When Kanye West first released the studio version of his raucous 2015 single “All Day,” I noted the surprising inclusion of elements of an obscure, 45-year-old outtake from Paul McCartney. Remembering that McCartney wrote the song after the birth of his first child, I wondered: “Did West and McCartney, who also recorded the parental ballad ‘Only One’ together, bond over memories of having their first children—and end up with this?”
It turns out that I wasn’t far off the mark. During a new Q&A with BBC Radio 4 for their Mastertapes series—which you can watch in full here—an audience member asked McCartney, “Who in current music inspires you to keep writing?” McCartney mentioned Rihanna, Ed Sheeran, and James Bay (who was in the audience), and then said, “I love Kanye.” Thus began his explanation of how two of his collaborations with West—“All Day” and “FourFiveSeconds”—came together.
The story behind “FourFiveSeconds” is a little more straightforward. As McCartney explains it, “A lot of what we did was just telling each other stories,” while he noodled around on an acoustic guitar and they recorded everything on an iPhone. Months later, when McCartney got the record, the Beatle didn’t even recognize his part, because West had taken one of his chord progressions, sped it up, and made it into the basis for a completely new song. There are even some high-pitched, unrecognizable background vocals about 55 seconds into the song that sound like they might come from Rihanna or a small child, but McCartney pointed out, “That’s me.”

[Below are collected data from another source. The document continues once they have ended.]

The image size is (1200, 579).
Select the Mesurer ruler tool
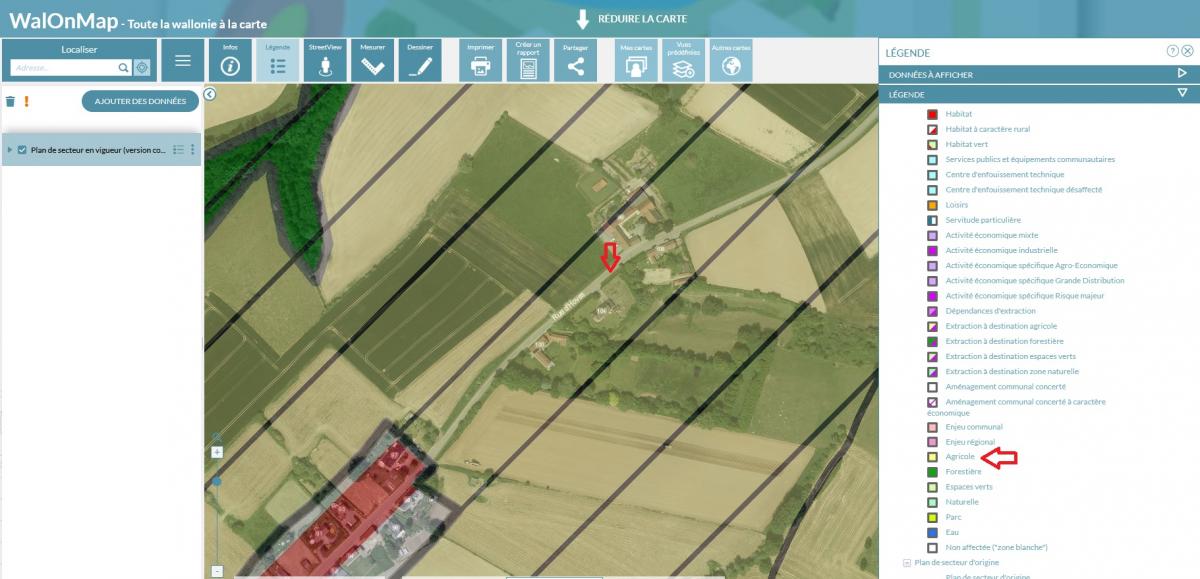[x=372, y=61]
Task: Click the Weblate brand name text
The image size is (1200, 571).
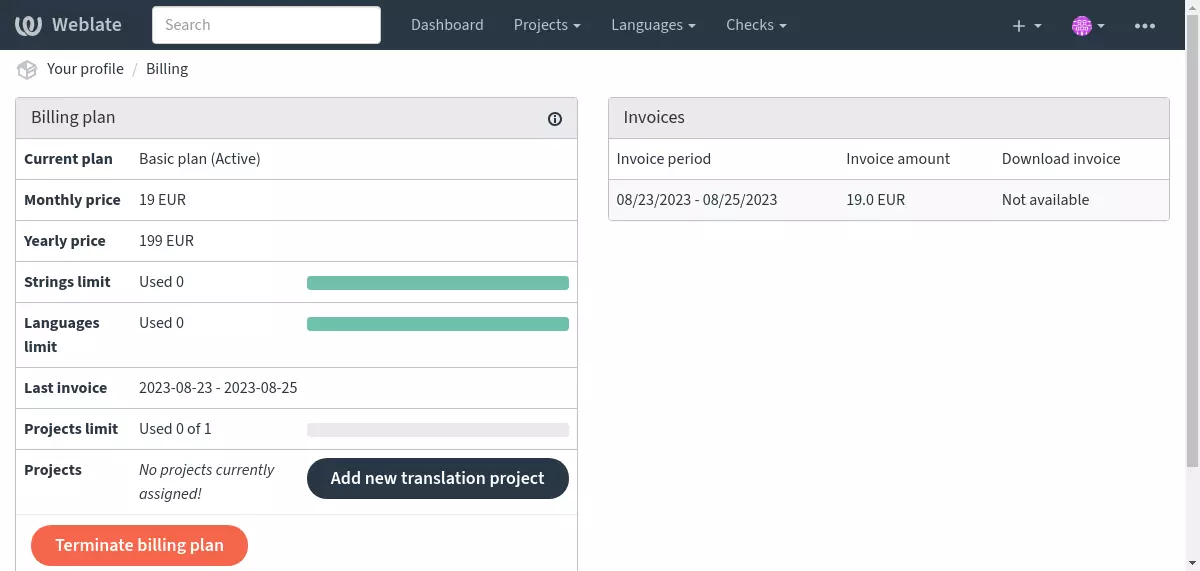Action: tap(87, 25)
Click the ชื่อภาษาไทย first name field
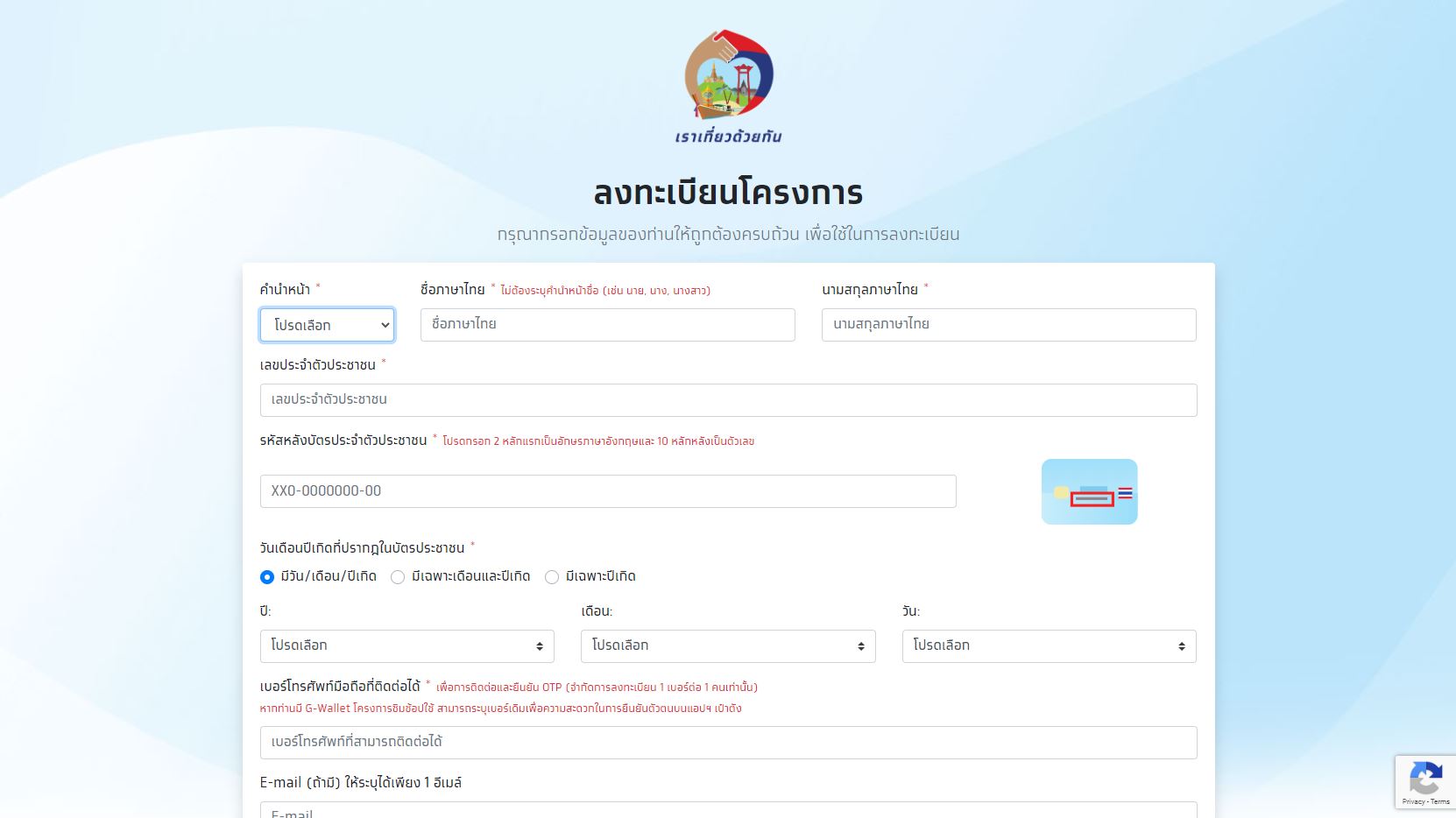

For “All Day,” McCartney confirmed, the story goes back much further, and he explained that he told West the same story he had told others before about being in the hospital after the birth of his daughter Mary. He was looking at a Picasso painting of an old man playing guitar (presumably The Old Guitarist), when he noticed that the man was playing a chord that used only two fingers, and he built a sketch for a song around the chord and the broader motif of chords that you can play with two fingers. While they were hanging out together, he whistled the 45-year-old melody for West, but he didn’t really think he was writing a song. Much later, he heard what West did with it, which was completely transform it into “All Day.”
Though McCartney liked what West had made of his whistling and acoustic strumming, the only trouble was that the song now contained “like 40 N-words.” Friends were telling the 73-year-old Liverpudlian, “You can’t be connected with this.” He continued:
People like Oprah, who are a little conservative about that stuff, said, “You shouldn’t do it … Even black people shouldn’t use that word.” And I said, “Yeah, but it’s Kanye, and he’s talking about an urban generation that uses that word in a completely different way.”
While so many of McCartney’s fellow classic rockers—from David Crosby to the Eagles’ Don Henley to KISS’s Paul Stanley—have been overtaken by a fogeyishness about contemporary music, McCartney has always been more forward-thinking than most of his peers. It’s refreshing to hear someone whose success predates and surpasses all of theirs talk about respecting artists across generations and finding common ground.